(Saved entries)
************
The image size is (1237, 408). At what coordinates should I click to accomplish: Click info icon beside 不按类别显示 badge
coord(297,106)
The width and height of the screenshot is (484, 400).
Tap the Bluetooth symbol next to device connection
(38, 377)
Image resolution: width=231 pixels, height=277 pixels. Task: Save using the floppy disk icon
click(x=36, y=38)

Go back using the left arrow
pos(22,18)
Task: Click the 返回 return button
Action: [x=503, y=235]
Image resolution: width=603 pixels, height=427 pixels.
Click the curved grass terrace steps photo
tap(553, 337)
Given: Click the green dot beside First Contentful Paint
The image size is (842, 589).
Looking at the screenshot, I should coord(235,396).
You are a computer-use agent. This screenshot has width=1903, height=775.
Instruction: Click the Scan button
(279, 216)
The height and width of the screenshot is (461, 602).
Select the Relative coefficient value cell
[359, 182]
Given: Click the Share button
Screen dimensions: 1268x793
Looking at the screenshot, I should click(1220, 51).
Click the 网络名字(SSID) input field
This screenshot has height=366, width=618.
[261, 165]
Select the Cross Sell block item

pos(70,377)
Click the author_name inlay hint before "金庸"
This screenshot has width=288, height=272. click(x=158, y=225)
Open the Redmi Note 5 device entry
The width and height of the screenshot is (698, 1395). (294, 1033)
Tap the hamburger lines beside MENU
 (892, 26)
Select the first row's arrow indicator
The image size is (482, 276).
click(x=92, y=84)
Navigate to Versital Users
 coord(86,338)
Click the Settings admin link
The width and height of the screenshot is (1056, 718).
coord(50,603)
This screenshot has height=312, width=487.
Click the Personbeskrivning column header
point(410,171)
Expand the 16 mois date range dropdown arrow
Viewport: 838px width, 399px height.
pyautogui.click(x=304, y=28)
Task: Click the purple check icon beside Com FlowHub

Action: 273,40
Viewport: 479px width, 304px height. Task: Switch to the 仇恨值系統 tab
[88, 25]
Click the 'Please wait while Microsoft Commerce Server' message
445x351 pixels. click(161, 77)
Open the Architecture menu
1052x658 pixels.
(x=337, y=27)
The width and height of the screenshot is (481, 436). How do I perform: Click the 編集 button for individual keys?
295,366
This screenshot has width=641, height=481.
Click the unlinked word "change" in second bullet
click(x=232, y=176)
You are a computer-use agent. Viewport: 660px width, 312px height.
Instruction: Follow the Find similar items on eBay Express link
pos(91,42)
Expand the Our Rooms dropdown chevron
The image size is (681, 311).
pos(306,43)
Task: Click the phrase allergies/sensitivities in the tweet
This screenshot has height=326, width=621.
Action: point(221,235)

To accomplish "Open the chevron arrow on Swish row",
************
AIM OF THE TASK: Give back the records word for word. Start at the first line, end at the line containing "The height and", and include both.

RESPONSE TO THE EXERCISE:
The image size is (1237, 408). At what coordinates should I click to accomplish: Click info icon beside 不按类别显示 badge
coord(297,106)
The width and height of the screenshot is (484, 400).
Tap the Bluetooth symbol next to device connection
(38, 377)
Image resolution: width=231 pixels, height=277 pixels. Task: Save using the floppy disk icon
click(x=36, y=38)

Go back using the left arrow
pos(22,18)
Task: Click the 返回 return button
Action: [x=503, y=235]
Image resolution: width=603 pixels, height=427 pixels.
Click the curved grass terrace steps photo
tap(553, 337)
Given: Click the green dot beside First Contentful Paint
The image size is (842, 589).
Looking at the screenshot, I should coord(235,396).
You are a computer-use agent. This screenshot has width=1903, height=775.
Instruction: Click the Scan button
(279, 216)
The height and width of the screenshot is (461, 602).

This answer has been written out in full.